Replies are listed 'Best First'.
Re: Preferred Methods (again)
by seattlejohn (Deacon) on Jan 17, 2002 at 01:15 UTC
    Are you trying to parse real XML, or just to build a tool that can handle some small subset of it? The reason I ask is that actual XML can contain a lot of oddities that your code above will not handle property. For instance, XML allows attribute-value pairs to have spaces around the equal sign, like this:
    <Root id = "456990">

    It looks like your code would choke on that, though. Unless you are absolutely sure that your input data, now and forever, will not contain anything but the ultra-strict subset of XML that your code will support, I would urge you to use XML::Parser. (I believe its internals are written in C, so it's actually quite fast; have you benchmarked it on your specific documents to see if it will meet your needs?)

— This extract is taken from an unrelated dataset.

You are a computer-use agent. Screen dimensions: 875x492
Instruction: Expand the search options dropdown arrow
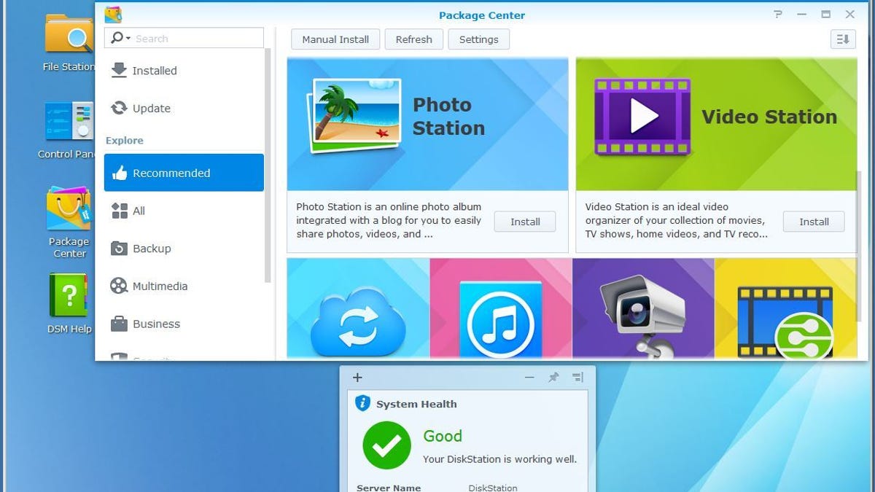pyautogui.click(x=128, y=39)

    I know you mentioned your criterion for efficiency is execution speed, and that you don't want to use a separate parser, so maybe I should just butt out. It's just that years of working with HTML and more recently XML have taught me to be extremely cautious. Building a parser that really respects the specs is a non-trivial task, and I'd hate to see fragile code go into production and then have to be torn out later for maintenance, when a perfectly good module is already available to do the task you intend.

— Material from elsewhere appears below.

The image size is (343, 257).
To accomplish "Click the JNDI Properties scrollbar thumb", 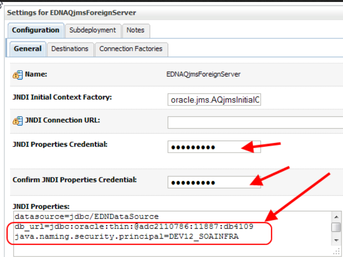I will [x=336, y=227].
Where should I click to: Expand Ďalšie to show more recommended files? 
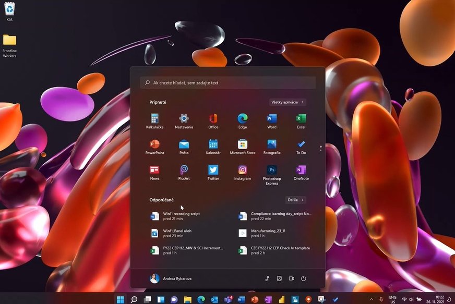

      Just build a quick tool to handle a small subset.

      The XML in question is generated by an in-house Java app written by a co-worker. The Root attribute format is hardcoded so for this application only I'm confident that the format will not change. I'm well aware of the pitfalls of regex parsing and would not (and in fact do not in other code) dream of doing that when parsing XML from another source.

      In my reply to juerd I mentioned that this code runs on a 'gateway' box. That box just accepts XML from a socket connection, archives the XML and then forwards it on to the database box for real parsing via XML::Parser(including the handling of base64 encoded print images & other fun stuff). Therefore the only thing this code needs to do is to be able to identify the type of XML message - as specified by the 'Group' attribute of Root so that the XML can be archived correctly.

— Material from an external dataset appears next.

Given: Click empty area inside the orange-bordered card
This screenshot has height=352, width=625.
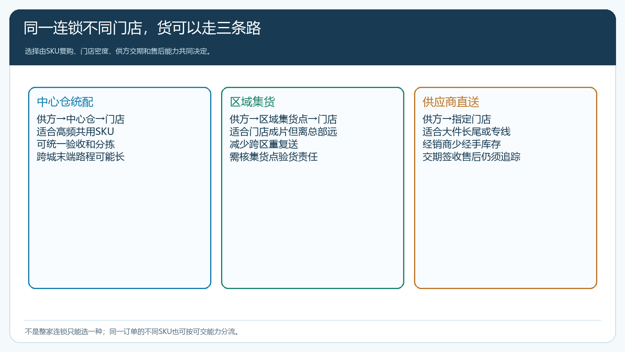Looking at the screenshot, I should point(505,227).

      The intent of my post (and I know I should have clarified it) was really to have people comment on the regex. I didn't mean to start a war over whether or not you should use a parser or not.
Re: Preferred Methods (again)
by mirod (Canon) on Jan 17, 2002 at 02:59 UTC

    So your requirements are that you want to parse XML (possibly produced in-house) and that you want it to be fast,especially as you are only interested by the root tag of the document.

    Would these be satisfied by using a full-fledged XML parser, but by only parsing until the first open tag?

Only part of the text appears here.